Ach so. Das ist irgendwie nicht so richtig rausgekommen.



> Was soll ich dazu sagen? Ich habe damit hier halt ziemlich viel Glück. Die Lampe im Flur hält jetzt schon seit mindestens fünf Jahren mit derselben Birne. Mir ist schon klar, daß das nicht normal ist, aber es liegt nicht unbedingt daran, daß Glühbirnen so schnell hinüber wären.



Geht ja auch eher darum, dass es Energiesparlampen ebenfalls nicht sind


----------



## Icejester (2. Oktober 2009)

ruyven_macaran schrieb:


> Ich wiederhole meine ersten Zeile:
> - In meiner Küche verlaufe ich nicht mal mit geschlossenen Augen. (vielleicht solltest du die Raumaufteilung überdenke: Eine Küche, in der man sich notfalls ein paar Meter vorran tasten kann und ein Bad, in das zwei Lampen passen?  )


 
An den baulichen Gegebenheiten kann ich nun wirklich nichts ändern.


> - Wenn man wirklich nicht sieht (auch als Stadtmensch weiß ich, dass es aufm Land echte Nacht mit ohne Mond gibt, die nachtblinden zu schaffen macht), dann hat man schon im Flur das Licht angemacht und braucht in der Küche kein weiteres.


 
Falsch. Im Flur macht man kein Licht an, weil man das schon im Schlafzimmer getan hat und deshalb im Flur noch was sehen kann. Das reicht aber nicht bis in die Küche. 



> P.S.:
> Du hast in einem 1,5m² Badezimmer 2x50W installiert?
> Dienen die auch als Heizung?


 
Ein bißchen schon. Sie erfüllen also einen doppelten Zweck. Cool, oder? 





> Sie wird in ähnlicher weise auch von Verschwörungstheoretikern gebraucht, das stimmt. Da aber mit dem Vorwurf der persönlichen Bereicherung, was tatsächlich Schwachsinn ist.
> Worauf ich mich beziehe, ist Versorgungssicherheit. Denn wenn sich im mittleren Osten eine Militärmacht breitmachen sollte, die einen nicht mag, dann hat man z.B. als Russland-feindliche USA ein ganz massives Problem mit der Ölabhängigkeit. (die Preise auf dem Markt sind in einer solchen Situation auf einmal gaaaaanz hoch  )


 
Das würde stimmen, wenn Staaten von Staaten Rohstoffe kaufen würden. In der Tat kaufen aber Konzerne Rohstoffe von Konzernen auf Börsen. Insofern wird es für Exporteurnationen etwas schwierig, die Preise für einzelne Käufer höher anzusiedeln als für andere.

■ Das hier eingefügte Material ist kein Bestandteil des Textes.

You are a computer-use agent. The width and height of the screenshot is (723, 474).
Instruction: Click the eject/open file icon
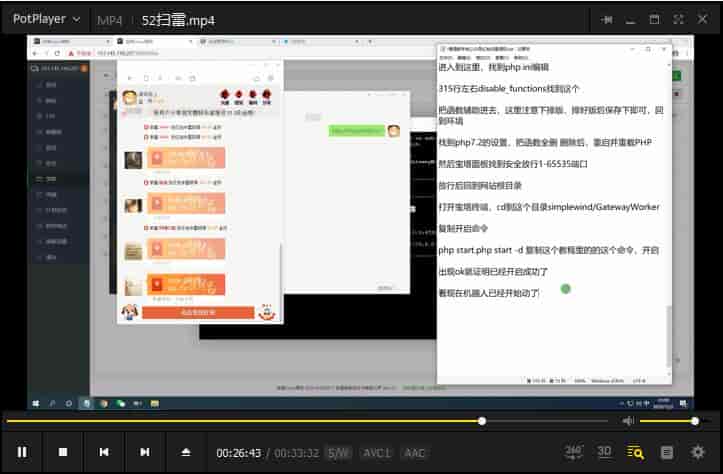[185, 452]
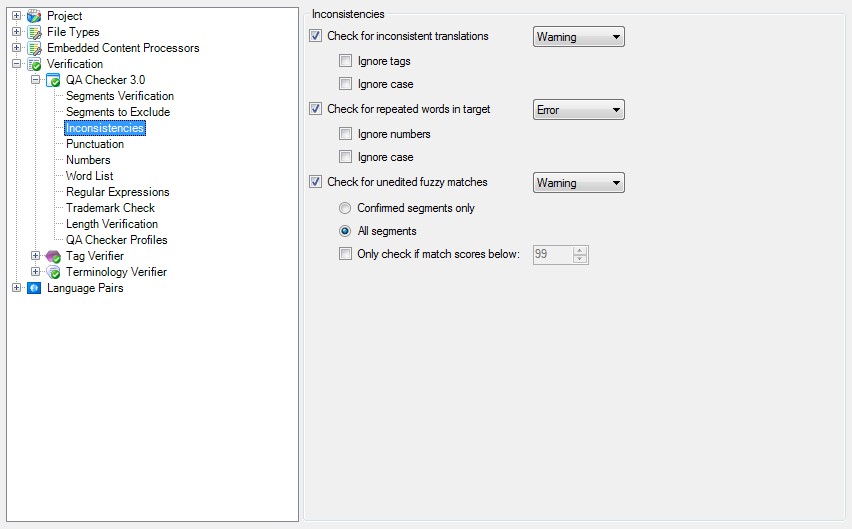Viewport: 852px width, 529px height.
Task: Expand the Language Pairs node
Action: coord(16,288)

> Also muss man sich darum kümmern, das man weiterhin die bedeutenste Militärmacht der Region ist. Die Kosten dafür stehen in direktem Zusammenhang mit einer Wirtschaft&Gesellschaft, die auf fossilie, flüssige Rohstoffe angewiesen ist. Eine Nation, die ihren Energiebedarf und ihre Energieversorgung so steuert, dass sie z.B. mit heimischer Solar- und Windenergie auskommt, könnte sich zum Irak die gleichen diplomatischen Beziehungen erlauben, wie z.B. zum Tschad: Eigentlich egal, abgesehen von ein paar humanitären Überlegungen kümmert man sich nicht umeinander.


 
Wenn man mit Öl Strom erzeugen würde, wäre das wohl richtig. Meines Wissens wird das aber aus offensichtlichen Gründen so gut wie nirgends getan. Ich fände es auch ein bißchen schwachsinnig. (Genauso, wie ich es Blödsinn finde, Strom aus Gas zu erzeugen. Das Zeug kann man andernorts sinnvoller einsetzen.)



> (weitere Beispiele von vermeidbaren Rohstoff-Abhängigkeiten, die politischen Druck nach sich ziehen, lassen sich finden -siehe z.B. Erdgas in Osteuropa-, aber die USA sind immer so schön plakativ  )


 
Wie gesagt: Solar- und Windenergie machen niemanden von Öl und Gas unabhängig.



> Der Mensch möchte seine Verteilung aber nicht der des Wassers anpassen...


 
Muß er ja auch nicht. Nur soll dann niemand meckern, wenn er eben nicht so viel davon hat. Ich beschwere mich ja auch nicht, wenn ich in den Süden fahre, um Sonne zu haben, heule dann aber rum, weil es heiß ist.




> Öl ist unabhängig von der Verteilung auch absolut knapp und wird immer knapper.


Das mag sein. Aber es wird nur lange nicht in dem Tempo knapp, das uns immer weisgemacht wird.




> Irgendwann?
> Vor 60 Jahren waren 40% der globalen Fischbestände ungenutzt, 40% kaum genutzt und nur 20% waren nur voll genutzt, d.h. in nachhaltiger Weise.
> Heute sind 25% der Bestände zusammengebrochen, 35% stehen kurz davor und die anderen 40% sind voll ausgenutzt. Projeziert man die derzeitigen Fanstatistiken auf die Zukunft, würde der Fischereiertrag ~2050 bei 0 ankommen. Trotz stetig steigendem Aufwand sind die Fangzahlen seit den späten 80er Jahren sinkend. (exklusive China. Deren Zahlen sind nämlich politischen Ursprungs...)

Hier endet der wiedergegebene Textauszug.